Sorghum Industry Aggressively Exploring New Market Opportunities, Showcasing Grain's VersatilityThu, 07 Mar 2019 13:26:33 CST
The United Sorghum Checkoff was created just ten years ago. Since that time, the US sorghum industry has worked to grow its presence in the marketplace. Florentino Lopez is executive director of the Checkoff and is leading its efforts to explore new opportunities for US sorghum producers to market their grain around the globe - focusing on the crop’s unique attributes and versatility. During the 2019 Commodity Classic in Orlando this past week, Lopez sat down with Radio Oklahoma Ag Network Associate Farm Director Carson Horn to discuss the Checkoff’s long-term strategies to expand sorghum’s production and profitability for producers, with particular emphasis on the international stage of opportunity. You can listen to their complete conversation by clicking or tapping the LISTEN BAR below at the bottom of the page.
“The international market has been important to us. It can generally represent between 30 to 50 percent of the total crop in the US,” Florentino said. “So, as we look at that, not only does it take a lion’s share of the total sorghum in the US, it also represents a lot of money that is generated from that.”
Take China for instance. Lopez reports that the sorghum going into China in recent years, accounts for roughly $1.2 billion worth of trade. Just today in fact, China made its first significant purchase of US sorghum since bringing anti-dumping claims against the commodity in February 2018. According to USDA’s export sales report for the week of Feb. 28. - March 7, 2019 China purchased 2.6 million bushels of US sorghum. Lopez says the opportunity exists to continue to expand that market even more. Working closely with the US Grains Council, he says the Checkoff is diligently engaged there in China as well as other markets that have started to evolve here of late.
“Recently, we’ve seen imports occurring in Spain. We’ve seen imports that occurred in Italy,” he said. “And, we feel it is important to go find out exactly what takes place there. So, the USGC has created some rapid response missions to really go and find out how we can help those marketplaces expand beyond where they are today.”

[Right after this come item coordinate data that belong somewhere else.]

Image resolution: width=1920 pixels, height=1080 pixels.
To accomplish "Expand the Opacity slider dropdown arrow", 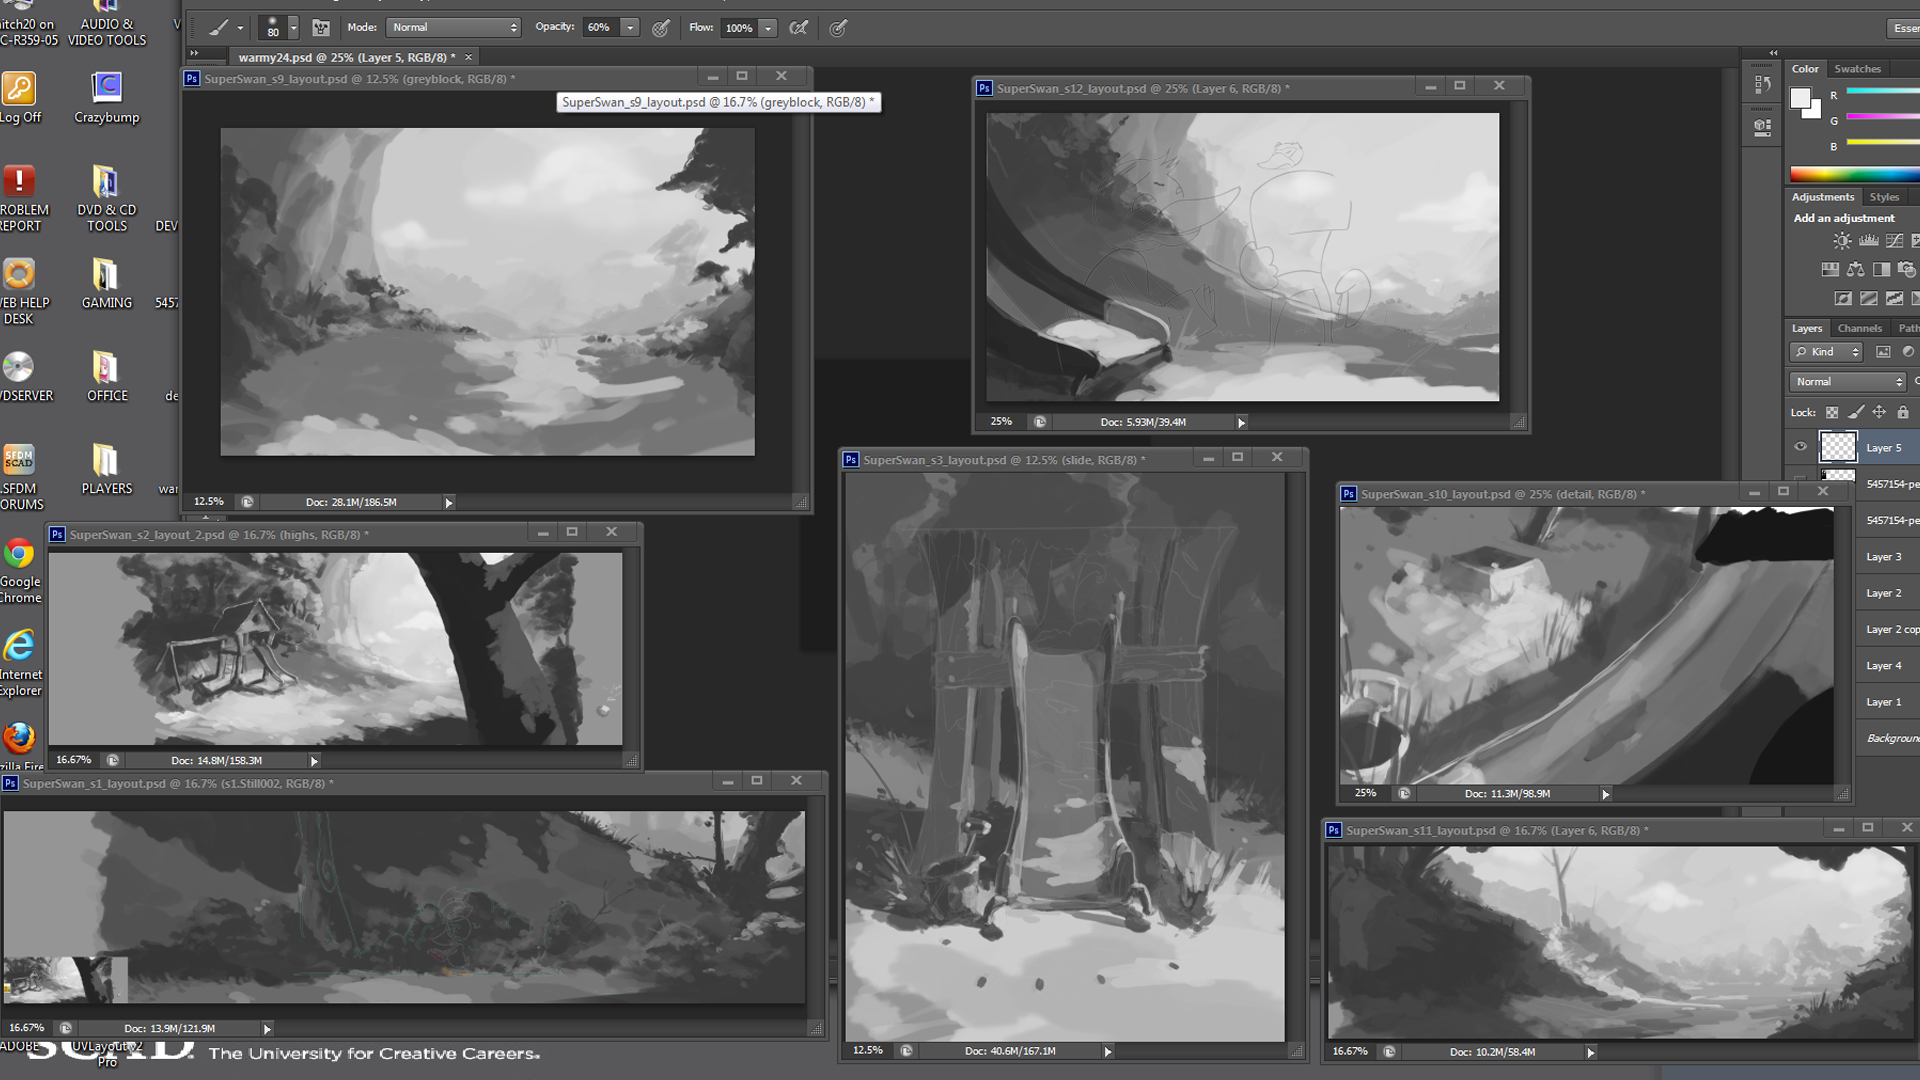I will [x=630, y=28].
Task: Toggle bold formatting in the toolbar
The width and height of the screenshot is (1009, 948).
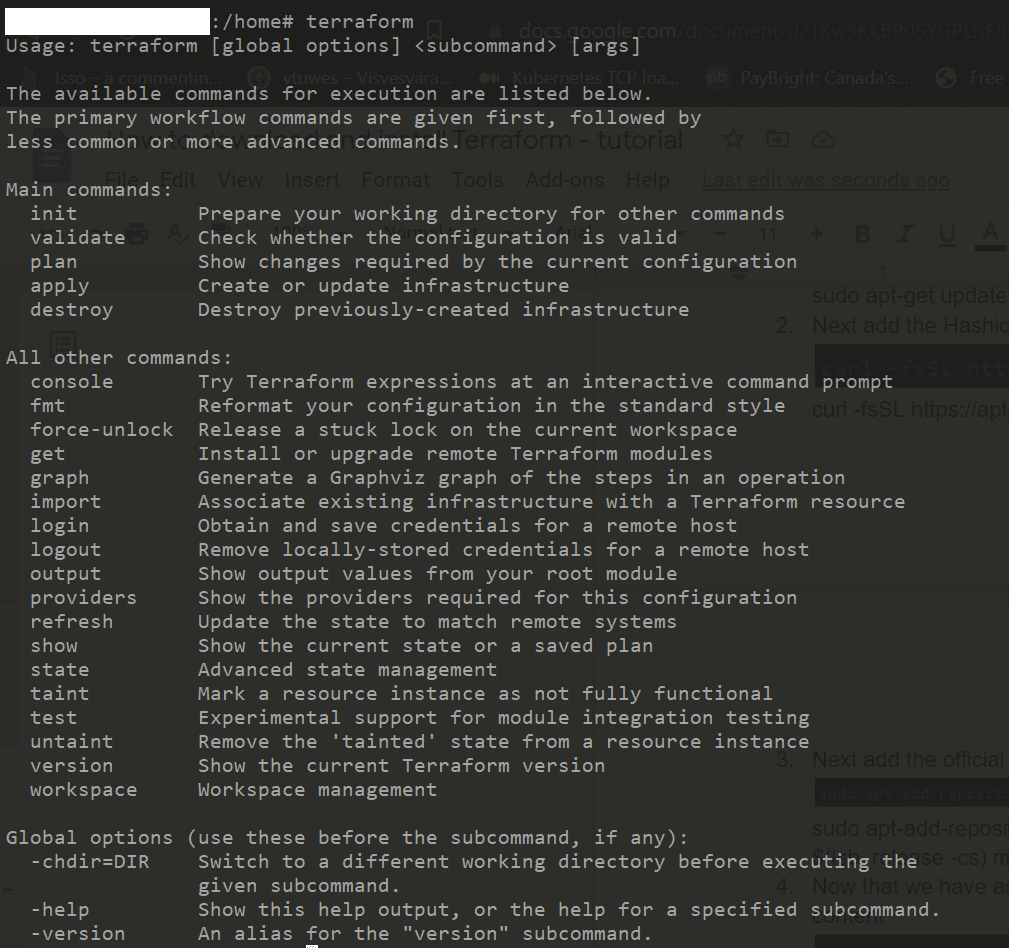Action: tap(862, 234)
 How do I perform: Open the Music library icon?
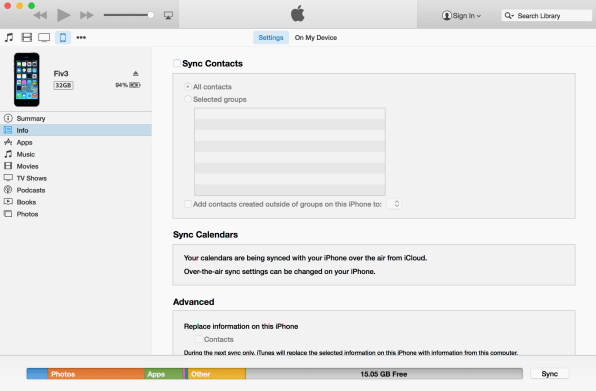[x=9, y=37]
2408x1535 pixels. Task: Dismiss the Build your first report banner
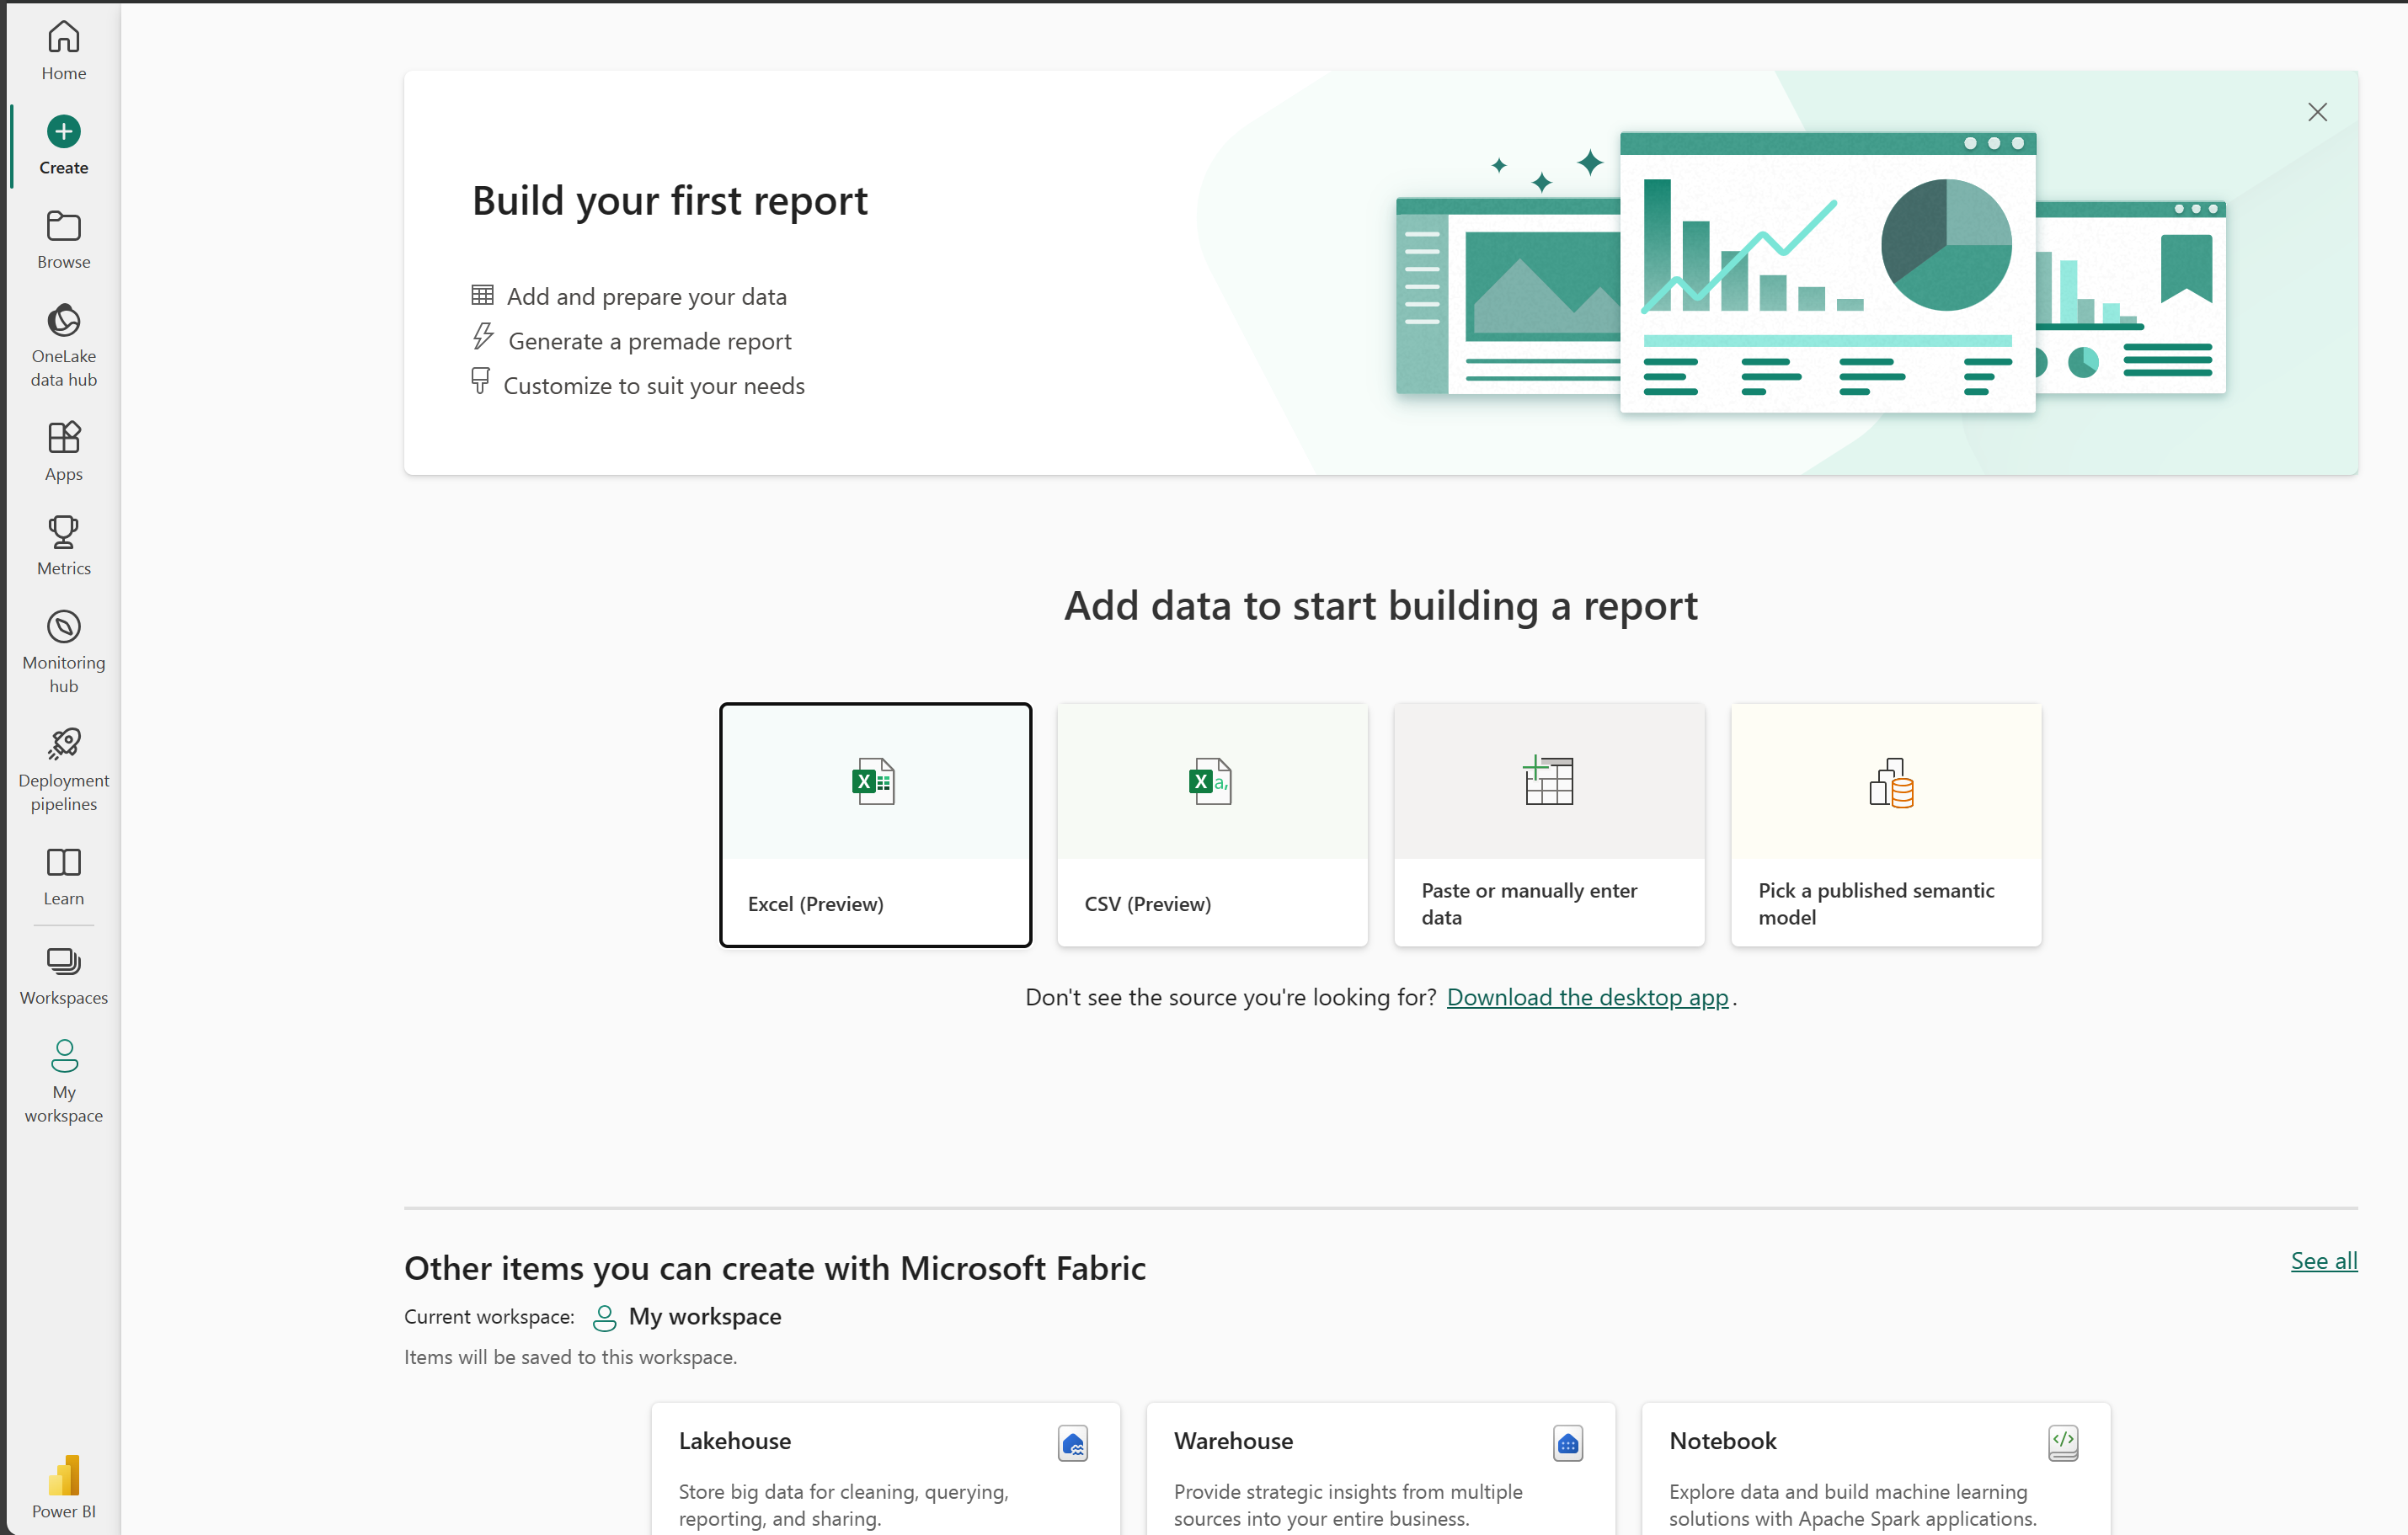(2319, 112)
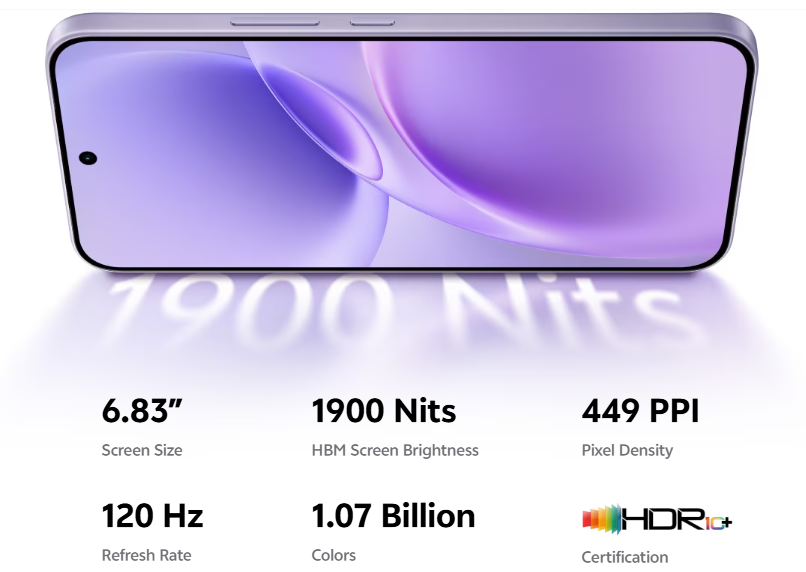
Task: Select the HBM Screen Brightness label
Action: pyautogui.click(x=395, y=450)
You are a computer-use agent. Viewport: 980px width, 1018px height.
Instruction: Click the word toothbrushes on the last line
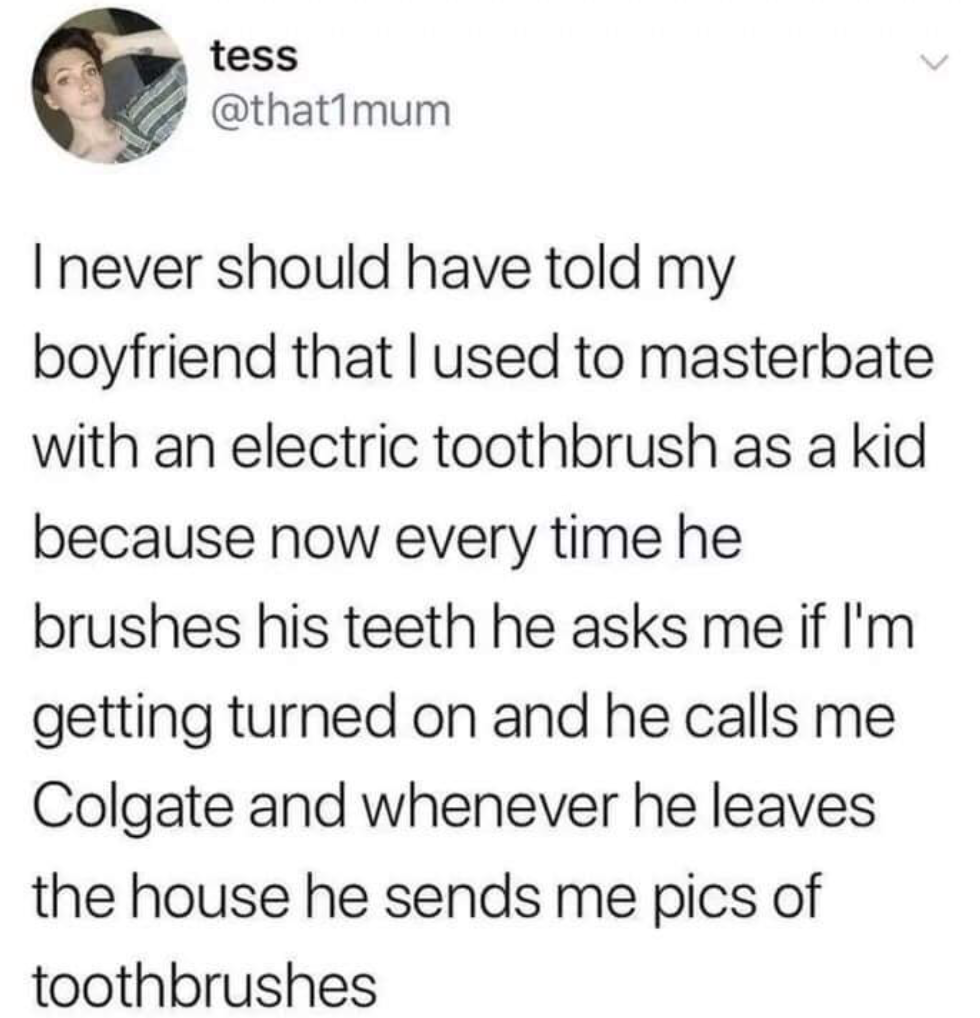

Domestically, the Checkoff is exploring various opportunities to expand its marketing efforts as well, looking into areas such as pet food, poultry feed and niche food markets that all have potential to add value back to the producer. A few of those areas that have shown promise and help to showcase the grain’s versatility has been in alcohol manufacturing. At the Commodity Classic, the Checkoff featured sorghum-based vodka. In China, Lopez says the sorghum derived liquor, Baijiu, is very popular. Here in the US, many brewers are choosing to incorporate sorghum into their beers. Beyond alcohol, other niche markets are being considered as the Checkoff experiments with different branding - presenting sorghum as an “ancient grain” or emphasizing its non-GMO status and high fiber content.
“We know that yield is important, and we also know that technology is critical. Since the Checkoff was started ten years ago, those are things we feel like the pipeline has started to address as new technologies are moving,” he concluded. “So, we’re going to continue to address those areas and make sure producers are not only producing more, but also more profitable long-term.”